Into this pleasant setting comes the sort-of villain, Uncle James, who, having run through his own money and finding his debts rather pressing, is planning to marry a rich widow. As a way of convincing her that he’s serious, he invites the widow’s brother to view his estate, to prove that he’s not just a fortune hunter. As his estate adjoins the Heythrop family’s estate, and his own is run down, he and his guest stay with the Heythrops. And by happy coincidence, the guest happens to be Theodosia’s former suitor, Viscount Steyne.

Seasoned Regency readers will know the way the romance will go — a certain amount of initial hostility, followed by a gradual thawing and realisation that yes, they really can start again and make it stick this time. There were some wonderful conversations between the two, with real emotion roiling through them, especially in Steyne (I love it when the hero is the one doing the bulk of the agonising). In books of this age, the romance is often a bit staid, not to say downright perfunctory, but not so here. There’s enough angst here that it could have been dropped straight into a modern novel (and although I’m not in general a fan of too much angst, here I mean it as a compliment).
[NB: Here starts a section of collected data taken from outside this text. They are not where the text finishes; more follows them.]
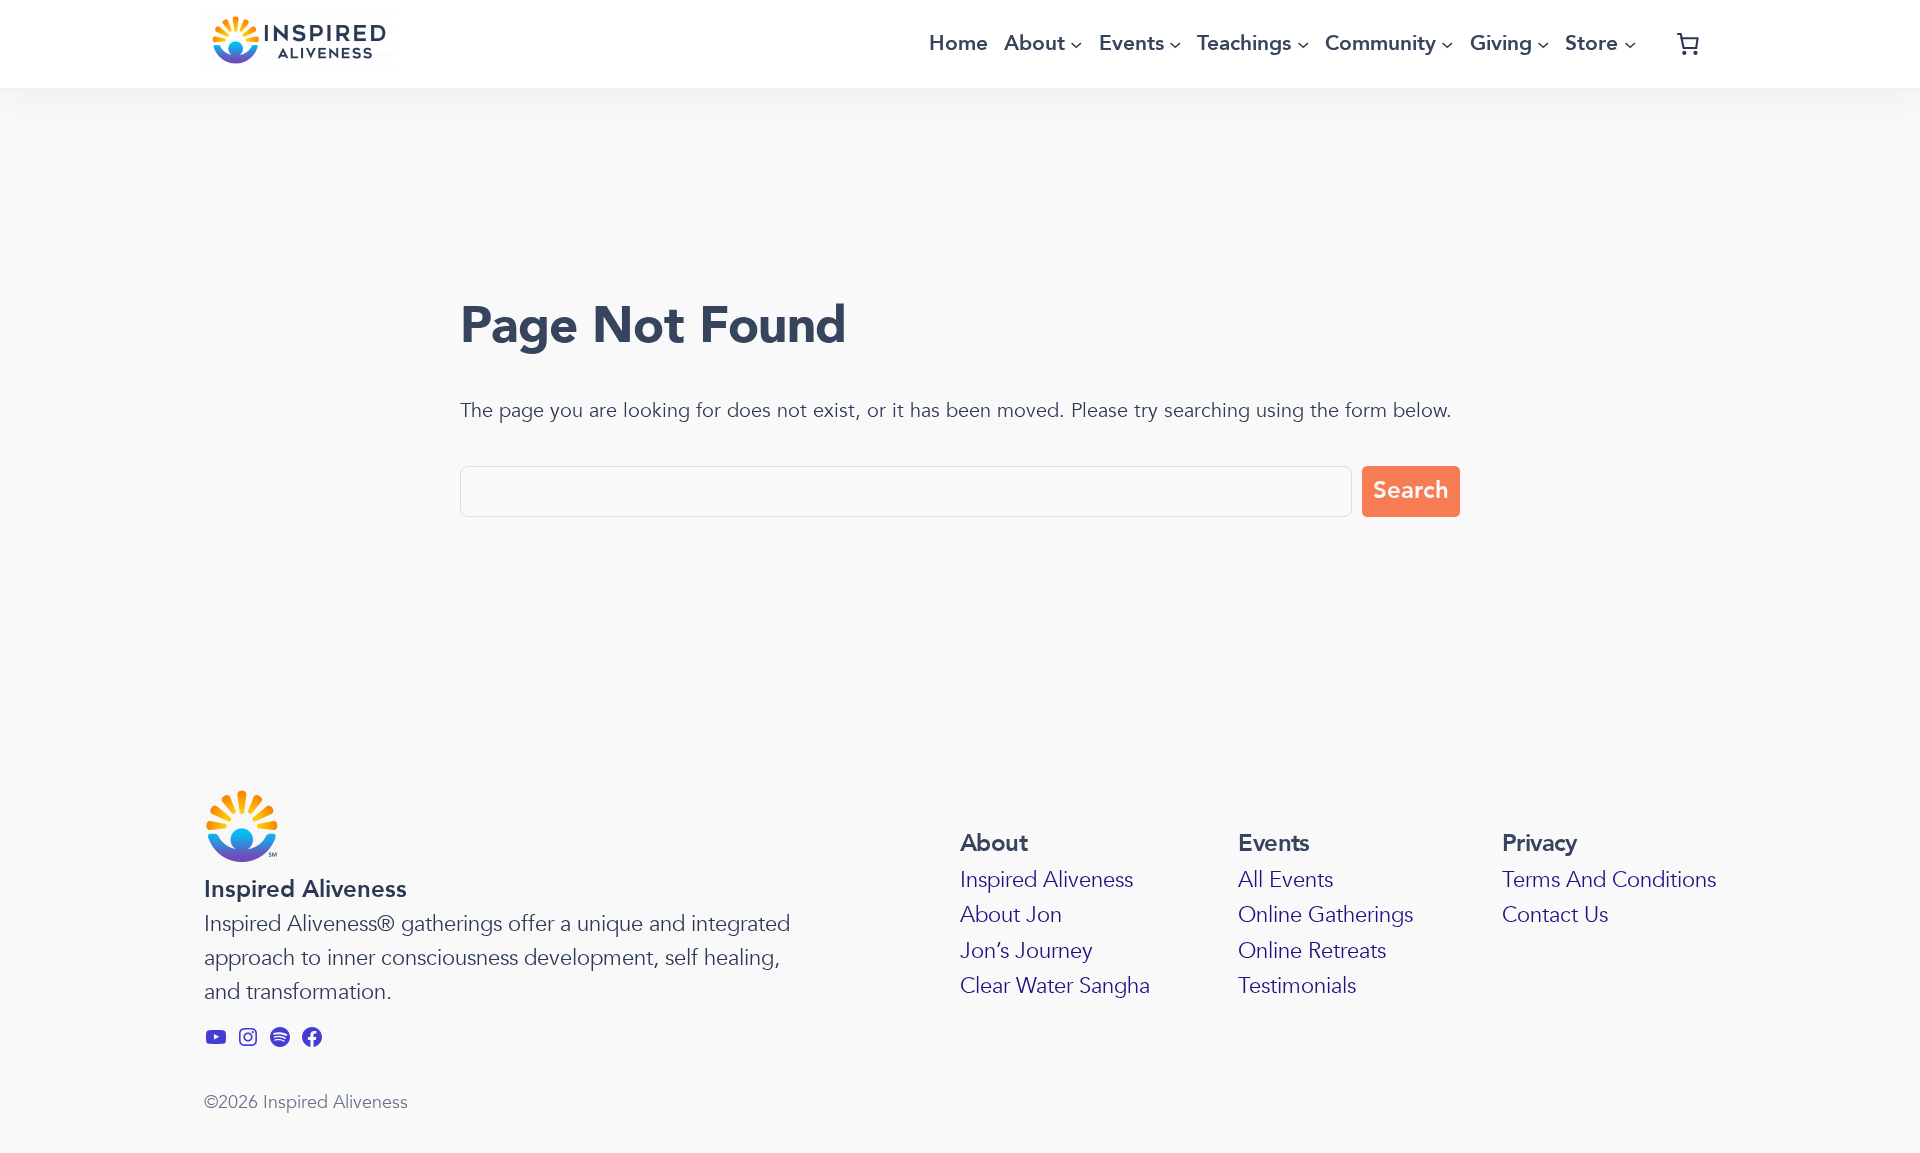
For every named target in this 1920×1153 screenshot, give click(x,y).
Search (1411, 490)
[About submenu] (1076, 44)
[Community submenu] (1447, 44)
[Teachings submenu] (1303, 44)
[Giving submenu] (1543, 44)
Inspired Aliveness (305, 889)
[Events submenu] (1175, 44)
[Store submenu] (1630, 44)
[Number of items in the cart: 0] (1688, 44)
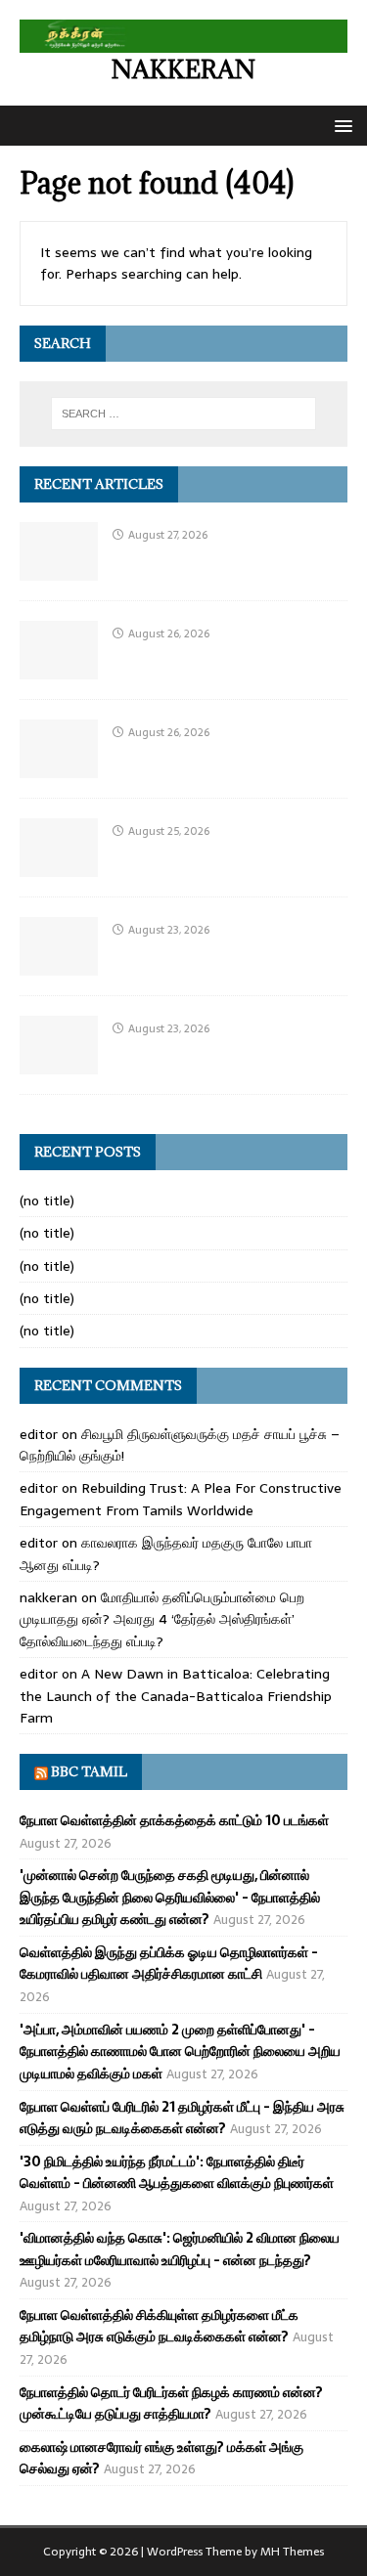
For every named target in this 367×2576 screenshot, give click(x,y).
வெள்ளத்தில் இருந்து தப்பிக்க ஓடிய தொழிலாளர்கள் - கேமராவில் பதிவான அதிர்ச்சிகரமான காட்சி (169, 1963)
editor (39, 1434)
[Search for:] (184, 413)
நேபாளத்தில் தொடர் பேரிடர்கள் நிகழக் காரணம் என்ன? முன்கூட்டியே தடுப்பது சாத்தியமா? (171, 2402)
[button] (340, 124)
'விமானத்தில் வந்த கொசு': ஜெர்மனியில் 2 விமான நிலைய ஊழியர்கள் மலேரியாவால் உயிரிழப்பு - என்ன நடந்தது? (180, 2248)
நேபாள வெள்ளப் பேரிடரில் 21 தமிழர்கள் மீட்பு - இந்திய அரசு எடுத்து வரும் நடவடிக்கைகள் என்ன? (182, 2117)
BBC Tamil (89, 1771)
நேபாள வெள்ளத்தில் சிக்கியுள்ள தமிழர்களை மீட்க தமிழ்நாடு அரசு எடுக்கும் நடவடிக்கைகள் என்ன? (159, 2325)
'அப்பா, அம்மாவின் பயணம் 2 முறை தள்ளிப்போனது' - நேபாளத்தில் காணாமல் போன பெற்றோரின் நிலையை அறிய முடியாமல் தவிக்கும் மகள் (180, 2051)
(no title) (47, 1200)
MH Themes (292, 2551)
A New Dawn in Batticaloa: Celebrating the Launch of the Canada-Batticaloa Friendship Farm (176, 1695)
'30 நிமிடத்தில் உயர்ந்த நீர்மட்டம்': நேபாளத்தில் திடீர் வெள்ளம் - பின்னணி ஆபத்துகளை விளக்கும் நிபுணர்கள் (177, 2172)
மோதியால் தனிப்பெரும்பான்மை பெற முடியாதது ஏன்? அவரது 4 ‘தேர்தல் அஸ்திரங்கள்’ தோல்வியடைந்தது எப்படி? (162, 1619)
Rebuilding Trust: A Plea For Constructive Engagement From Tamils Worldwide (181, 1498)
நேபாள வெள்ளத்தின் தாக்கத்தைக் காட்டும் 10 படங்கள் (174, 1820)
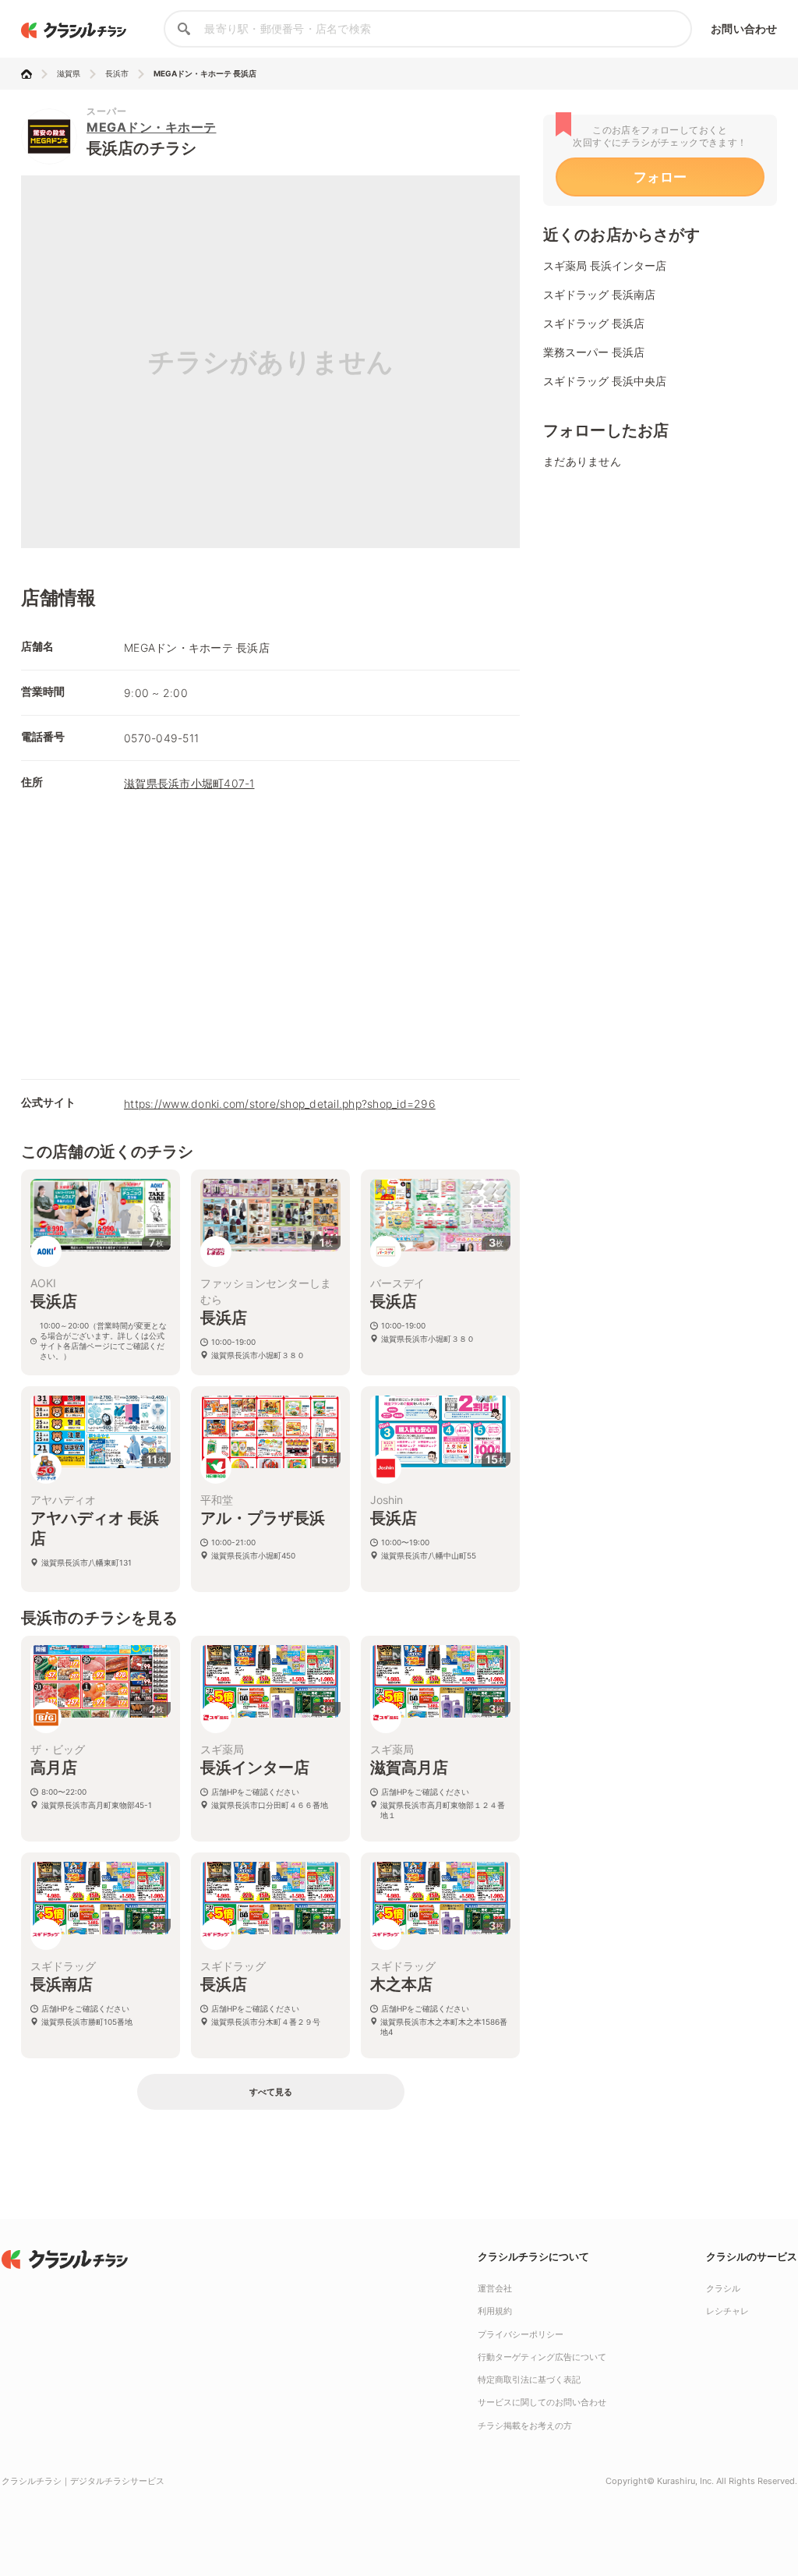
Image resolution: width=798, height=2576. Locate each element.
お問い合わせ (744, 28)
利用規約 (495, 2310)
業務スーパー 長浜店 (593, 352)
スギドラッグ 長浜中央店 (604, 380)
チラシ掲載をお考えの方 (525, 2425)
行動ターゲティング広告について (542, 2356)
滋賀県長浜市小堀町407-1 (189, 783)
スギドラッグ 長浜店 (593, 323)
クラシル (723, 2288)
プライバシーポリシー (520, 2334)
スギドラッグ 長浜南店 (599, 294)
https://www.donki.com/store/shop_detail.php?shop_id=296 (280, 1103)
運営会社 (495, 2288)
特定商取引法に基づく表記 (529, 2379)
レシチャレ (727, 2310)
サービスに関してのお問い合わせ (542, 2402)
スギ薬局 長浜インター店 (604, 265)
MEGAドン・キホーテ (152, 127)
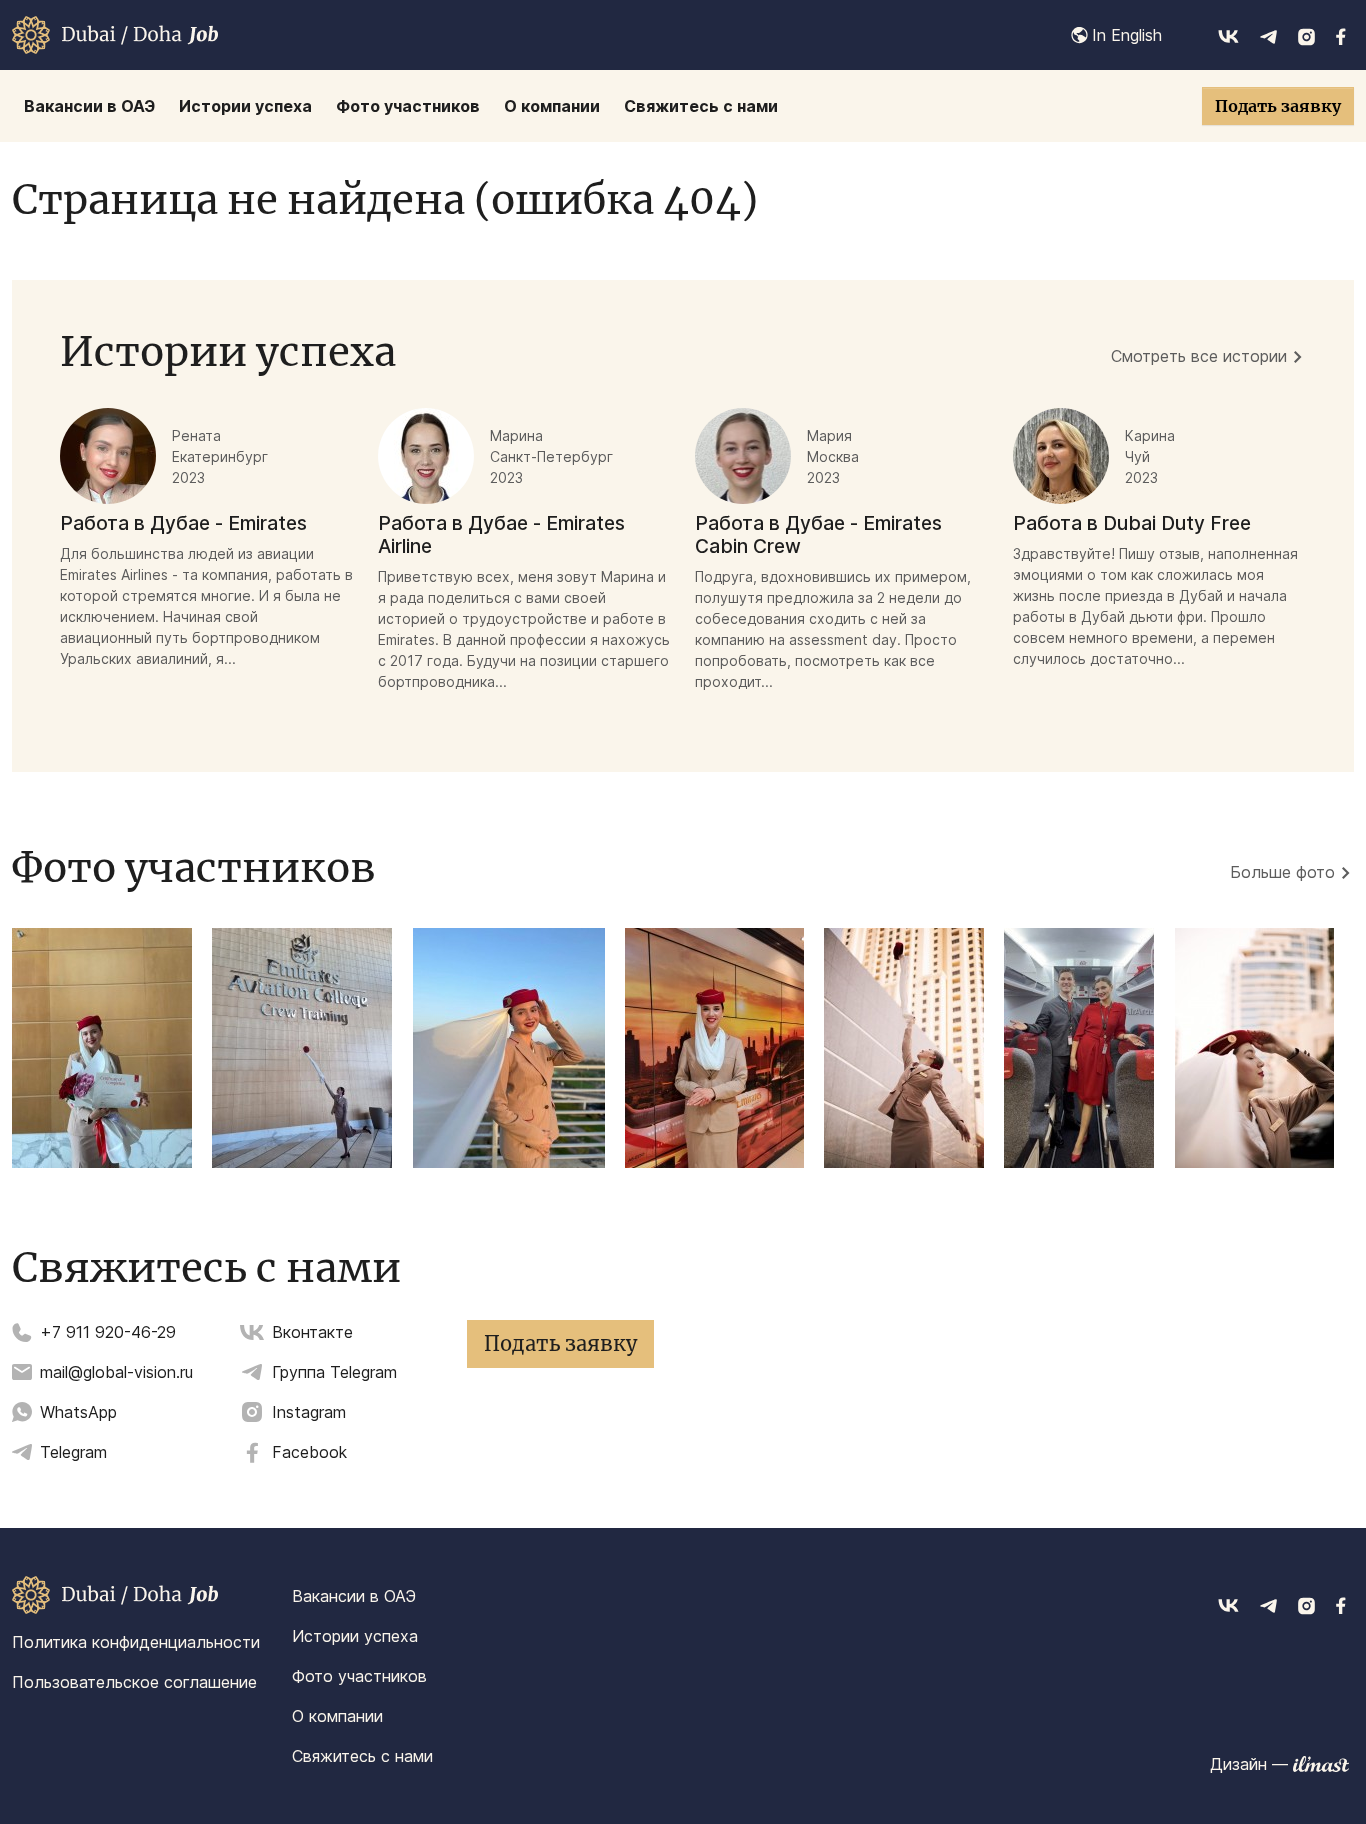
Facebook (309, 1452)
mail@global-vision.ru (116, 1372)
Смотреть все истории (1199, 356)
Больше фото (1282, 872)
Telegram (73, 1452)
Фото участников (359, 1676)
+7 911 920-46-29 (108, 1332)
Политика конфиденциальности (136, 1642)
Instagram (309, 1412)
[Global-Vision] (115, 35)
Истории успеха (355, 1636)
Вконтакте (312, 1332)
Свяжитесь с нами (362, 1756)
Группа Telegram (334, 1372)
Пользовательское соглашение (134, 1682)
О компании (337, 1716)
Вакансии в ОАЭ (354, 1596)
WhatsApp (78, 1412)
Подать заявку (1278, 106)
The treasure hunt (and the villainy) is just a lot of fun, and if the solution to the mystery was too easily found in the end, I can’t quite see how else it could have been done, so I won’t quibble. There are not so many Americanisms as in some of the author’s work (the inevitable gotten, and fall instead of autumn, but I didn’t notice anything else). My only big question-mark is over the amount of time the hero spent in the heroine’s bedroom, in some cases uninvited, and in one case refusing to leave. It was treated as a comedy interlude, so she nipped into the dressing room to put her nightie on and then climbed into bed, then punctured his vanity totally by falling asleep! Even so, it raised my eyebrows somewhat. I wondered whether this was the meaning of the title (which is singularly inappropriate otherwise).

But these minor grumbles aside, I really loved this book, loved both Steyne and Theodosia (whom he rather charmingly calls Doe) and can’t give it less than five stars.